= Supplied passage =
Exhibit (e)(3)
Agreement of Confidentiality
----------------------------
Providence Capital, LLC ("Providence"), acknowledges and agrees as follows:
(i) Providence has requested a list of the names and addresses, and numbers
of units of limited partnership interest in ML Media Partners, L.P. (the
"Partnership") of record of, the limited partners of the Partnership
(the "Limited Partners") for the purpose of making a tender offer to the
Limited Partners in compliance with the Securities Laws (defined below)
and to be filed with the Securities and Exchange Commission.
(ii) Providence hereby represents, for the benefit of the Partnership and
Media Management Partners (the "General Partner"), and each of their
respective partners and affiliates of any of them, in connection with
the use of the aforementioned list and any tender offer made or proposed
to be made, that Providence and any person or entity controlled or
managed or advised by, or under common control with, or controlling
Providence (the "Providence Affiliates"), will comply with all federal
and state securities laws and the rules and regulations promulgated
thereunder, including, without limitation, Sections 13 and 14 of the
Securities Exchange Act of 1934, as amended (the "Exchange Act"), the
rules and regulations thereunder (together with the Exchange Act, the
"Securities Laws"), and the provisions of the Partnership's Second
Amended and Restated Agreement of Limited Partnership, as the same may
be amended or supplemented from time to time (the "Partnership
Agreement") .
(iii) Providence hereby agrees on behalf of itself and the Providence
Affiliates that any solicitation letter provided to Limited Partners in
connection with any tender offer shall indicate the maximum number of
limited partnership units that such person making the request shall
accept and the time period during which offers to sell limited
partnership interests shall be accepted by Providence or a Providence
Affiliate, as applicable.

= Given data =
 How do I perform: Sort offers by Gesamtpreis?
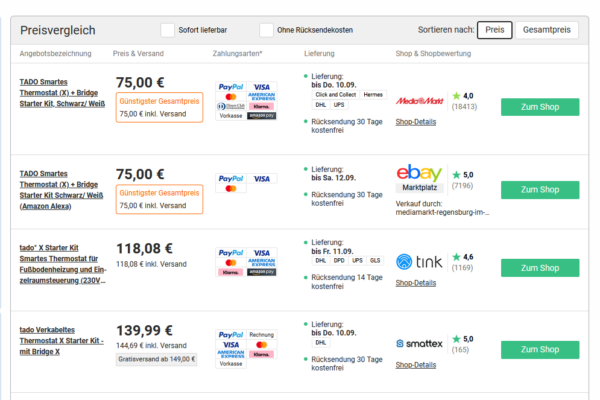(546, 30)
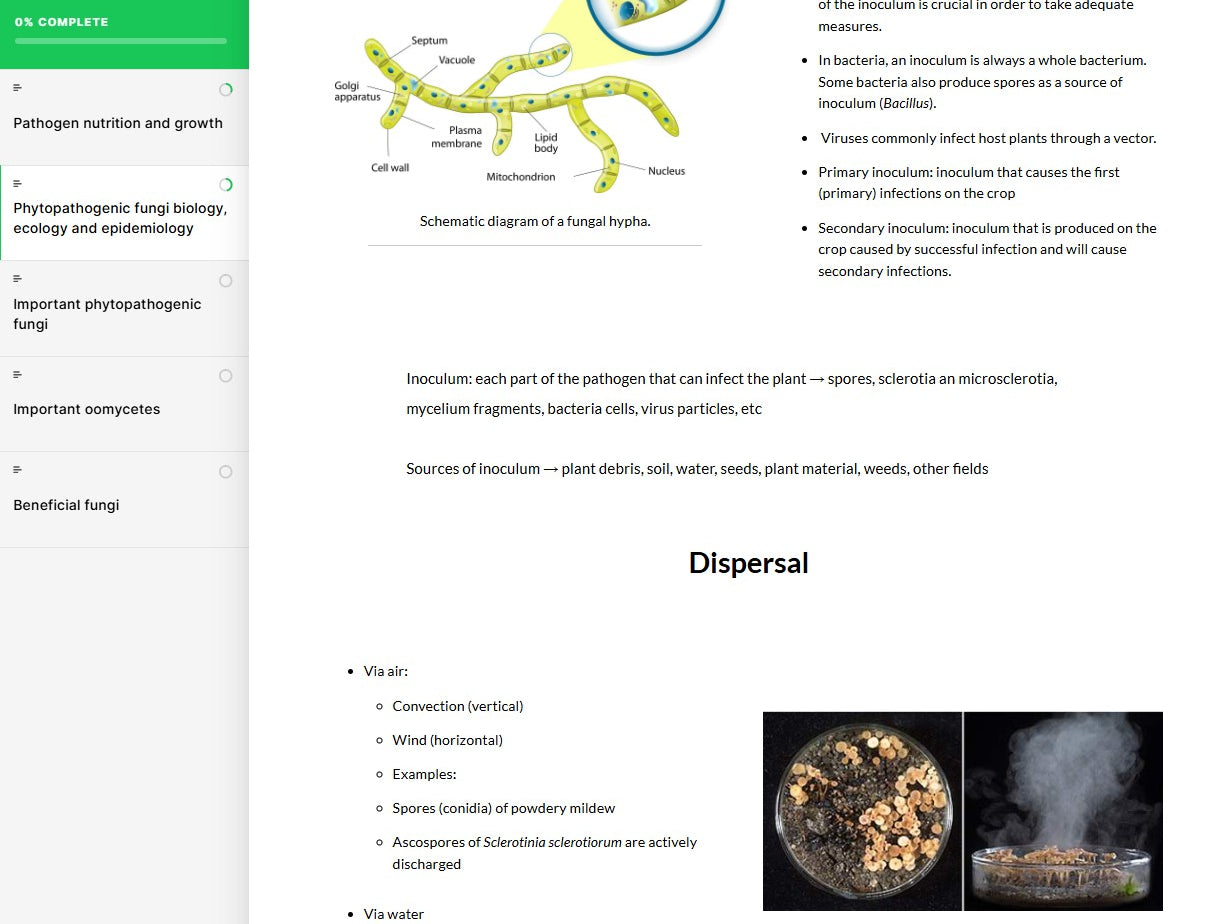
Task: Mark "Beneficial fungi" as complete
Action: 226,471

= Exercise 1 =
Could you write out the part of the confidentiality agreement that opens with the words containing "Agreement of Confidentiality" and closes with "and Exchange Commission."?
= Exercise 2 =
How would you render this sentence from the confidentiality agreement in Spanish: "Providence Capital, LLC ("Providence"), acknowledges and agrees as follows:"
= Exercise 3 =
Would you proceed with the confidentiality agreement on Providence's use of the limited partner list, picking up after its last sentence?

= Exercise result 1 =
Agreement of Confidentiality
----------------------------
Providence Capital, LLC ("Providence"), acknowledges and agrees as follows:
(i) Providence has requested a list of the names and addresses, and numbers
of units of limited partnership interest in ML Media Partners, L.P. (the
"Partnership") of record of, the limited partners of the Partnership
(the "Limited Partners") for the purpose of making a tender offer to the
Limited Partners in compliance with the Securities Laws (defined below)
and to be filed with the Securities and Exchange Commission.

= Exercise result 2 =
Providence Capital, LLC ("Providence") reconoce y acepta lo siguiente:

= Exercise result 3 =
(iv) Providence hereby acknowledges that: (i) the information being provided
by ML Leasing Management, Inc. ("ML Leasing") pursuant to this Agreement
constitutes confidential and proprietary information of the Partnership;
and (ii) the list of Limited Partners and security positions obtained by
it pursuant to this Agreement shall be used solely for the purpose of
making a tender offer by Providence or a Providence Affiliate to Limited
Partners of the Partnership in compliance with the Securities Laws and
for no other purpose. Providence hereby represents on behalf of itself
and the Providence Affiliates and their respective officers, directors,
partners, members, principals, agents and affiliates, that they will
make all reasonable efforts to safeguard such list from disclosure to
third parties, and will not furnish the list or the information
contained therein to any other person or entity (other than employees,
agents or advisors of Providence or the Providence Affiliates on a need
to know basis in connection with the making of the tender offer
contemplated by this Agreement and who agree to abide by the terms of
this Agreement). This Agreement, including this paragraph relating to
confidentiality and the uses to which the list may be put,
shall be binding upon Providence and the Providence Affiliates and their
respective officers, directors, partners, members, principals, agents
and affiliates.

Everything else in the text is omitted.